S: Está tendo agora uma palestra aqui agora falando sobre isso. Trouxemos todas as Secretarias para ter essa dimensão. Fazer esse mapeamento, entender melhor Caucaia... A gente tem que estudar Caucaia. É rural, é urbano... . De repente está registrado como rural, mas não produz como rural, então não é rural, é urbano. Então, entender para não causar injustiças no futuro.
SG: Nesse sentido vem a questão do zoneamento contida no plano diretor. Vai para lá, volta, vale 2022 ou volta, isso vai criar uma série de incertezas...
S: Então, essa é outra herança que nós recebemos. Ela não está resolvida até o momento, isso traz uma grande insegurança a todo mundo. A gente está procurando algo que seja o melhor caminho. O que eu preciso? De gente que vem empreender na cidade. Se você tivesse um volume de dinheiro para empreender, você viria para cá agora? Nessa condição que está, fica bem complicado. Muitos riscos.
SG: Com essa incerteza, me conta como é que funciona o planejamento?
S: Um exemplo: O planejamento diz o seguinte, o teatro é uma realidade, falta ainda X para terminar, e a gente não tem essa verba hoje. O planejamento diz que o teatro vai abrir só em setembro. Então a gente tem que segurar um pouco, aguardar um pouco a entrada de verba, ouvir o melhor momento, estou dando só um exemplo.
SG: Tem uma pergunta também que a gente faz para todo mundo, para todos os secretários, se o senhor tivesse uma canetada só, o que o senhor pensaria, o que é mais do que prioritário? Para tentar uma síntese do seu querer.

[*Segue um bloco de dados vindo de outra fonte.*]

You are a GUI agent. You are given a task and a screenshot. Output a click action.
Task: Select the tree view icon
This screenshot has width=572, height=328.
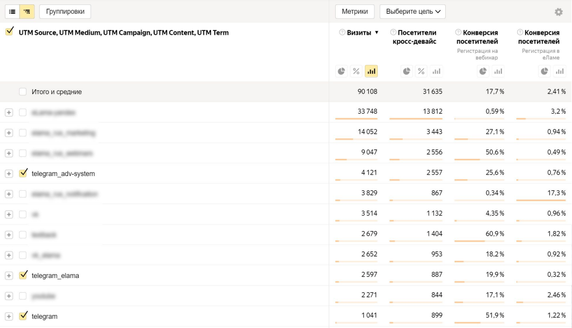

S: O meu querer é acessibilidade em todas as escolas. Quando eu olho para as escolas de Cotia, eu acho que nós paramos no tempo, e se a gente não resolver isso com muita urgência, nós vamos pagar o preço disso. Hoje o Ministério Público cobra, e das 105 escolas, eu acho que 80% não está preparada para isso. Algumas escolas com fossas ainda... Eu falo todo dia isso para ele. Eu acho que esse investimento é importante hoje, porque se a gente não fizer hoje de uma forma pacífica, no futuro a gente vai ter que fazer de uma outra forma que é pior, no meio de multas e tudo mais. Vai ficar mais caro, menos confortável.